I fell asleep for a few hours and then woke up. I laid awake listening to the sound of DH sleeping. It is funny, before, his snoring would bug the heck out of me. Now it is like music to my ears. I cried as I thought of what could of been. If only AZ had not taken over his mind, we could of had a very loving and happy marriage. I recalled the major turning point in our marriage, if you don't mind, I need to share. I feel so bad, having been so angry with DH. Now I know it was not his fault.

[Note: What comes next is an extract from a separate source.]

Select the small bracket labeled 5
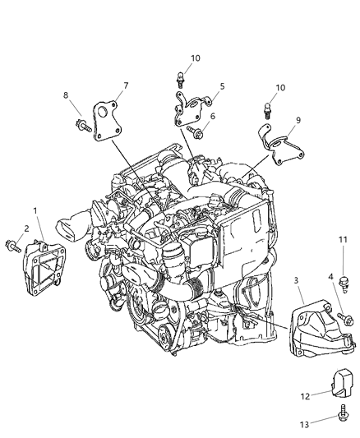point(194,110)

Four years ago, I found myself in the emergency room. Hooked up to heart monitors and having all kinds of tests done. (My mom had a heart attach at 50 and I was close to that age at the time). DH was at home and I had called him and he still had not shown up at the ER. After being there for almost two hours I called again. He was at home on the computer and said he said he was busy. I laid there and cried, thinking I was truly alone. How could your husband leave you like that. At that point any love for him died. Now almost four years later, I hate myself for that. I do love him and I want him back. I am not ready to let him go. But he is going. I see him sadly slipping away every day. I would lay down my life if it would bring him back.

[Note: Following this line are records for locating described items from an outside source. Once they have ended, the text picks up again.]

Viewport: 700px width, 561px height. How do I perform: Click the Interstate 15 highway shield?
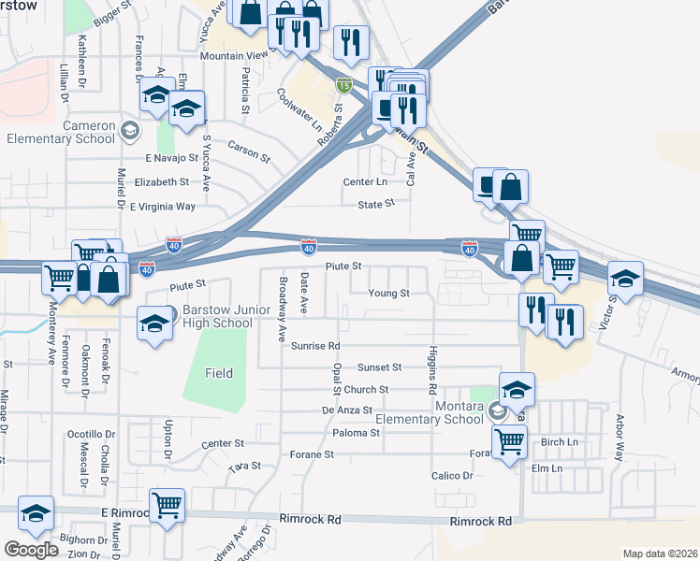tap(344, 84)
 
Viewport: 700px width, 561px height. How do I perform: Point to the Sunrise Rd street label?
tap(314, 345)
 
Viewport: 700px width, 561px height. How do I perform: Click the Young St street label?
tap(389, 293)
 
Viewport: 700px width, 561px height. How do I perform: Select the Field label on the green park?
tap(219, 373)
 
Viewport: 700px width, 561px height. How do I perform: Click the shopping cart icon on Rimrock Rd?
tap(167, 506)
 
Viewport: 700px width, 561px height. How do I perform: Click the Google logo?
tap(31, 549)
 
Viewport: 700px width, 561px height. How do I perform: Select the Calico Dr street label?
tap(454, 475)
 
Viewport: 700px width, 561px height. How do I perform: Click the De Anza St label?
tap(347, 410)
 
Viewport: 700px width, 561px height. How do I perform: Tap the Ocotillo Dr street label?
tap(92, 435)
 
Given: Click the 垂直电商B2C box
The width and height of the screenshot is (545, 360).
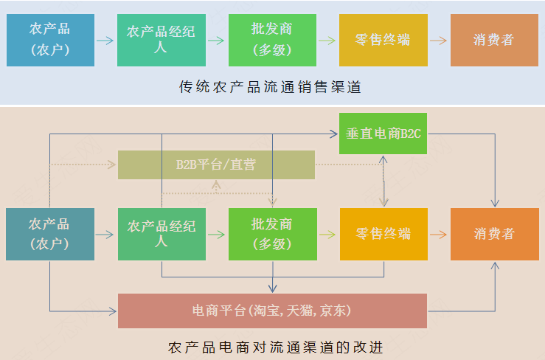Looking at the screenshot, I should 383,134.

Blue, it's entirely understandable and human that you would have felt abandoned at a critical time. A similar thing happened to me, and it took me a long time to realize that it had happened to others. I can't quote you from other posts, or even the explanations offered, but the apparent lack of empathy comes from the disease. It may have been Wolf who wrote about the inordinate amount of guilt we can have as caregivers (or maybe it was Carosi 2), guilt that is undeserved and that has to be fought. The burden is heavy enough and praise is due, not guilt. Love for yourself, not hate. Love from me to you for fighting the good fight.
Blue, many of us have similar stories about our spouse's lack of empathy, etc in the early stages when no one knew it was actually dementia creeping in. We had a bad situation and I made up my mind to divorce him, then found out 1 week later that he was dignosed with Early on set dementia. That changed my divorce decision and helped me to understand what had been happening in our marriage for 3 years.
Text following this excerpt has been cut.